> About this exercise
Filter these entries, keeping only lines that hold the word "will".

Dataset items

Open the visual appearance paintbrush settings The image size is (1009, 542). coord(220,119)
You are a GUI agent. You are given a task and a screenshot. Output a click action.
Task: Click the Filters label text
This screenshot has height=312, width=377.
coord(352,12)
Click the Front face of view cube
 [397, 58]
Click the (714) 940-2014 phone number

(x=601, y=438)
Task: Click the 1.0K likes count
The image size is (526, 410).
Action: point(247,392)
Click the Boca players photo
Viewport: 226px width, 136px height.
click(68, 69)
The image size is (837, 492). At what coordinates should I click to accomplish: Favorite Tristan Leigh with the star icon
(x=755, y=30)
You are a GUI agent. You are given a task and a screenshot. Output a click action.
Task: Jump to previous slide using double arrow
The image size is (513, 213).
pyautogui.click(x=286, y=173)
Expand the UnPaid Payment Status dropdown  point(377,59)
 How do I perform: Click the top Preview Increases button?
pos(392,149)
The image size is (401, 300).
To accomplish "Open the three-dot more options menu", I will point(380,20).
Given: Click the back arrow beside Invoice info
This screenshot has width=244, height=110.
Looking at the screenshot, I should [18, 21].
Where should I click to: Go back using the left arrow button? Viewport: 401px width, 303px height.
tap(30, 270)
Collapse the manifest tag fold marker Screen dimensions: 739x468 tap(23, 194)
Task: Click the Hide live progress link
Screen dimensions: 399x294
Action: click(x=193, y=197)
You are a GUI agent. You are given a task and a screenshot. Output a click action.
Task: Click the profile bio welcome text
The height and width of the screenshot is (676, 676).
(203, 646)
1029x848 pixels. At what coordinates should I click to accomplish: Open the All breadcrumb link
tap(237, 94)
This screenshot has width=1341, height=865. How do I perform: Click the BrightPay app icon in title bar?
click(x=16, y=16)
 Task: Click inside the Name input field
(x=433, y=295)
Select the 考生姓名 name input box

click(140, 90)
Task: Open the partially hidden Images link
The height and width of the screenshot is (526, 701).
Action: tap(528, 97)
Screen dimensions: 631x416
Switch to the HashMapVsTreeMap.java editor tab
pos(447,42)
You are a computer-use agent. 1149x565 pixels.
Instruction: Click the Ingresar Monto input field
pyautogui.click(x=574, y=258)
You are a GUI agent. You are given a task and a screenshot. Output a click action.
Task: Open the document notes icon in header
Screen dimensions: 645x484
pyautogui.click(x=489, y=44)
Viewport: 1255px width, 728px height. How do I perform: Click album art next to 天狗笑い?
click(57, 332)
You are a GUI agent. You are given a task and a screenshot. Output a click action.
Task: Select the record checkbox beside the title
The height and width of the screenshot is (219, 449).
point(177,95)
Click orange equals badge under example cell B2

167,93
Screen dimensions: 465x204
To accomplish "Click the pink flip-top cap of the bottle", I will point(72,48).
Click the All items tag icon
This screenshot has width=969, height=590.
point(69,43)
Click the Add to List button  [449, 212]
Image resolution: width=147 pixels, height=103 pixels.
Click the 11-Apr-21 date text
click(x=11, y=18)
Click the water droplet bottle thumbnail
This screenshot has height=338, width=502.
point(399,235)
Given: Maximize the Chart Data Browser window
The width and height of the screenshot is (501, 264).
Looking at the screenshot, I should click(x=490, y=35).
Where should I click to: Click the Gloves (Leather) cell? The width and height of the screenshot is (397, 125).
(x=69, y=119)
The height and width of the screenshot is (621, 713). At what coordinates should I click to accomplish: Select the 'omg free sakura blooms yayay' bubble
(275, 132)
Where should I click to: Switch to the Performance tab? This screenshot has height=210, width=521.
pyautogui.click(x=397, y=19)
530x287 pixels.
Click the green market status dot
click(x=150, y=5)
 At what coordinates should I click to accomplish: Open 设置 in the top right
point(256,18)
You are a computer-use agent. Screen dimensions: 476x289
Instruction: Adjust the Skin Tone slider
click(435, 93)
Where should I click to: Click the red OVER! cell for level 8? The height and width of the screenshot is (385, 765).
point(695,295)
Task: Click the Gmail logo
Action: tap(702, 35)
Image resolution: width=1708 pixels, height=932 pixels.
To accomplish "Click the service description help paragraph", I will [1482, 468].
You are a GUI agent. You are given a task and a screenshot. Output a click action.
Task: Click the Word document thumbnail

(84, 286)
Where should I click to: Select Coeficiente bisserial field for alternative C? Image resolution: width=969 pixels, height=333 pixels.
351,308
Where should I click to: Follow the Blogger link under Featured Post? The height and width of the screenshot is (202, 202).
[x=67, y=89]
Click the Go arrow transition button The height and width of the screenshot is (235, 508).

> Task output
To accomplish "Open the three-dot more options menu", I will point(380,20).
To accomplish "Click the pink flip-top cap of the bottle", I will point(72,48).
To accomplish "Click the service description help paragraph", I will [1482, 468].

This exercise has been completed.